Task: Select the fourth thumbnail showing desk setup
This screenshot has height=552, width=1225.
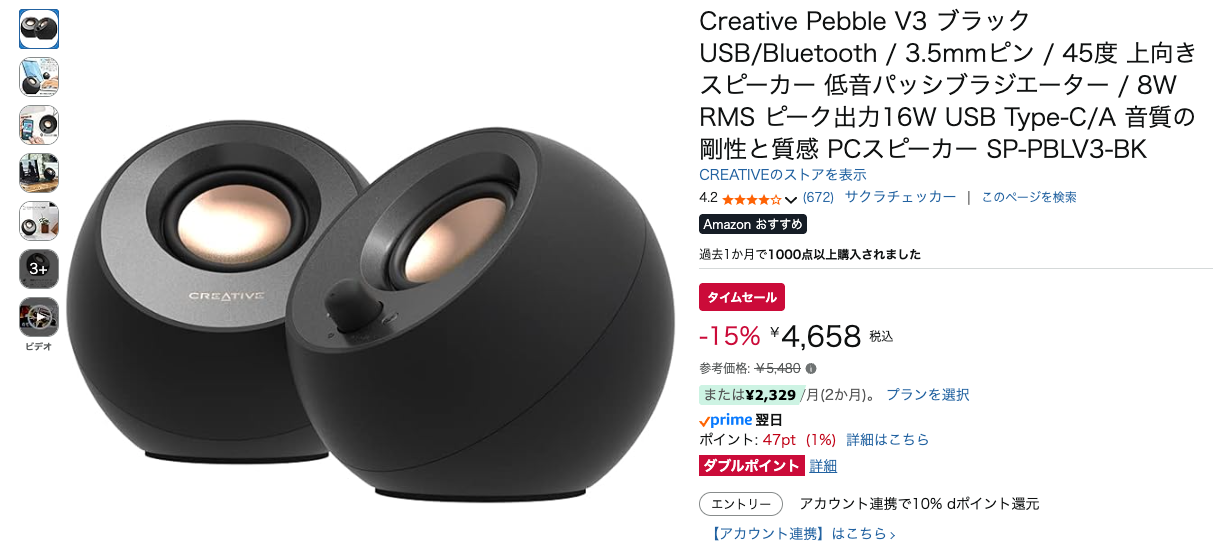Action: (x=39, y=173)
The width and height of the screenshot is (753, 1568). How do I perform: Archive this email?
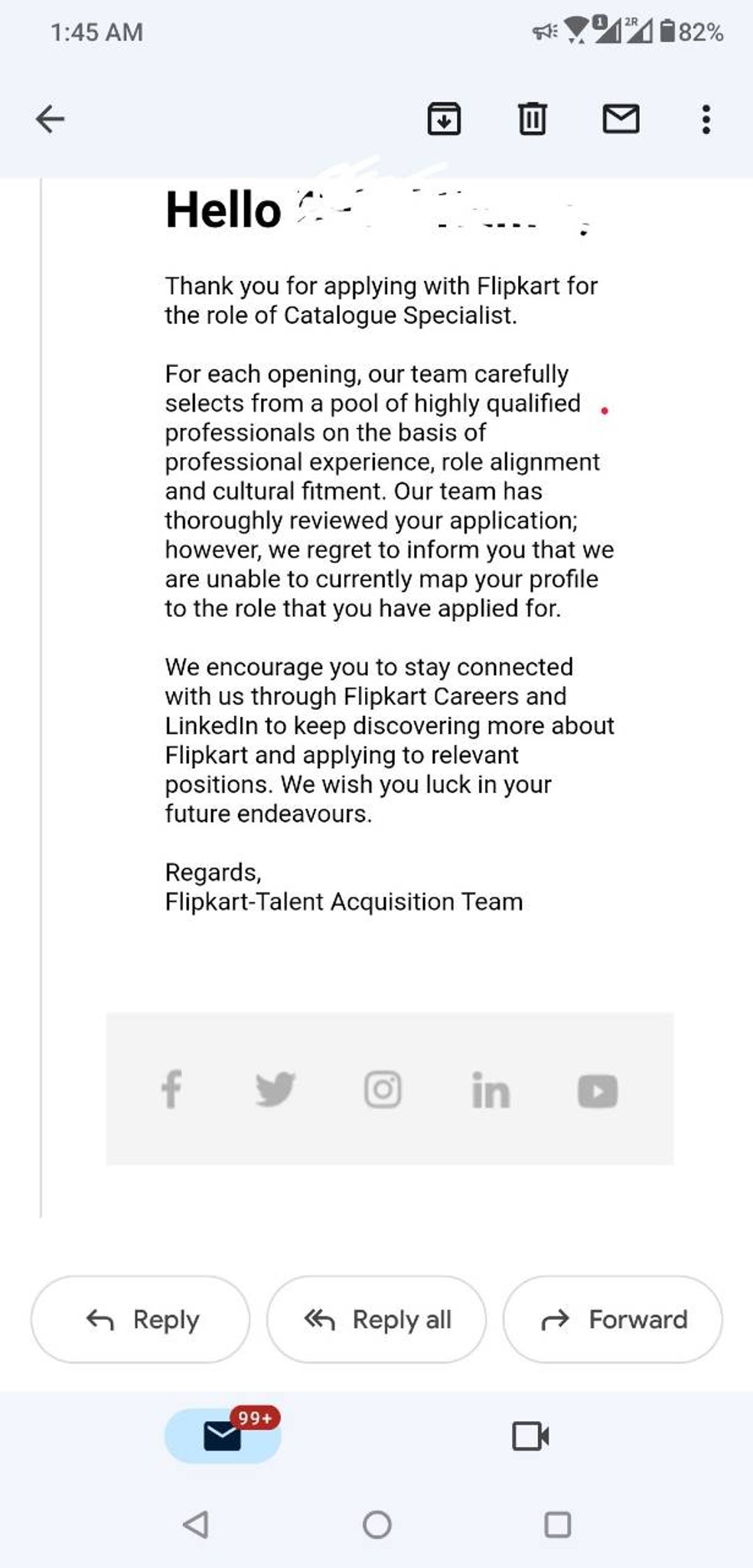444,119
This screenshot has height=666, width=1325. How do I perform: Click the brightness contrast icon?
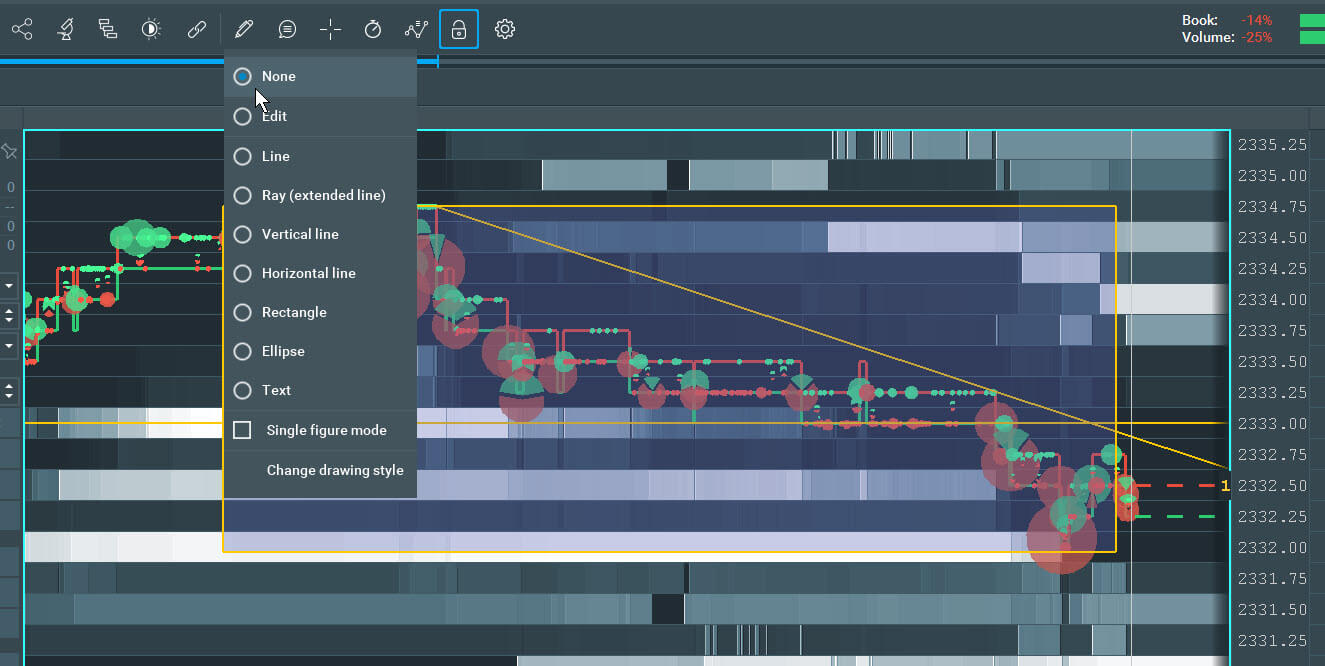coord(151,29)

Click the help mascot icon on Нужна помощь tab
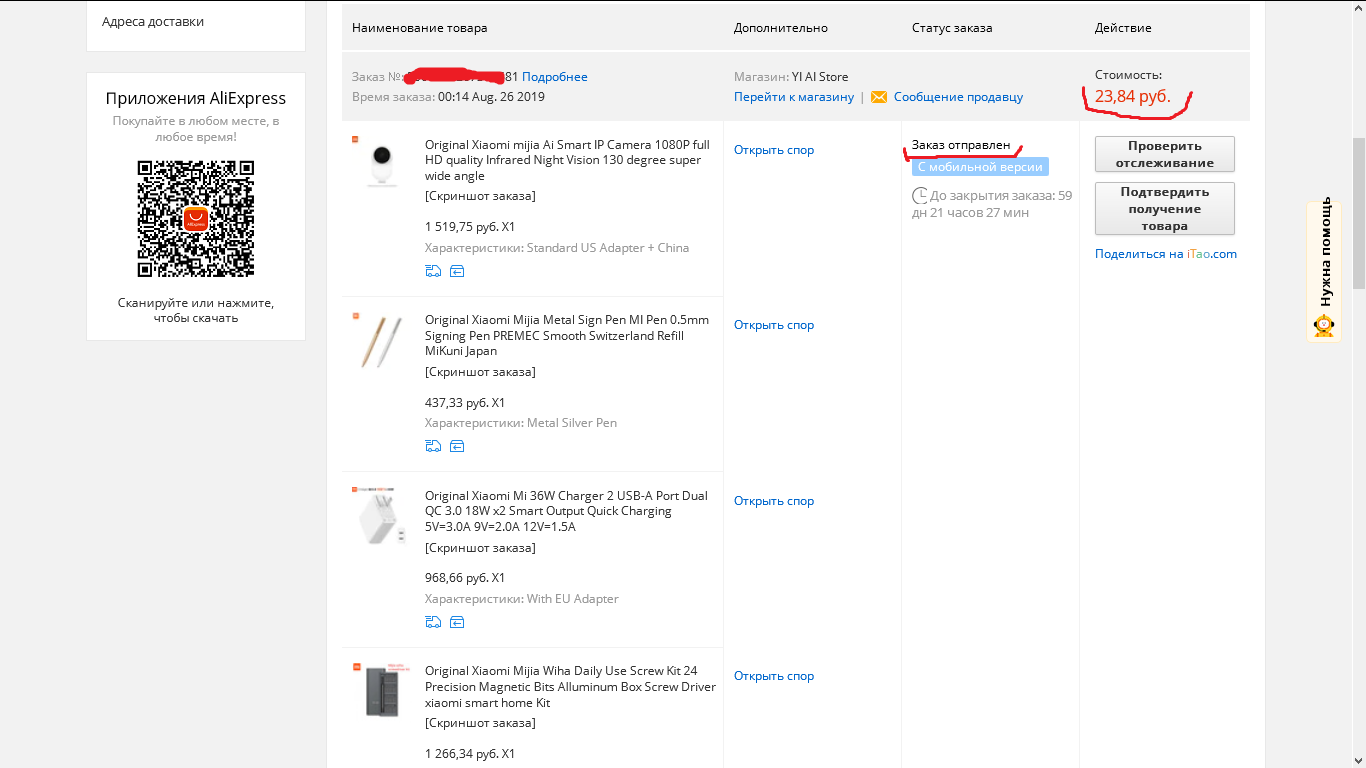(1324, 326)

--------------------------------------------------

> **What you are asked to do**
Give an exact copy of the listing above that leaves out every picture.

> **Exercise response**
Task: Select the fourth thumbnail showing desk setup
This screenshot has height=552, width=1225.
Action: (x=39, y=173)
The width and height of the screenshot is (753, 1568). How do I perform: Archive this email?
444,119
This screenshot has height=666, width=1325. How do I perform: Click the brightness contrast icon?
coord(151,29)

Click the help mascot icon on Нужна помощь tab
(1324, 326)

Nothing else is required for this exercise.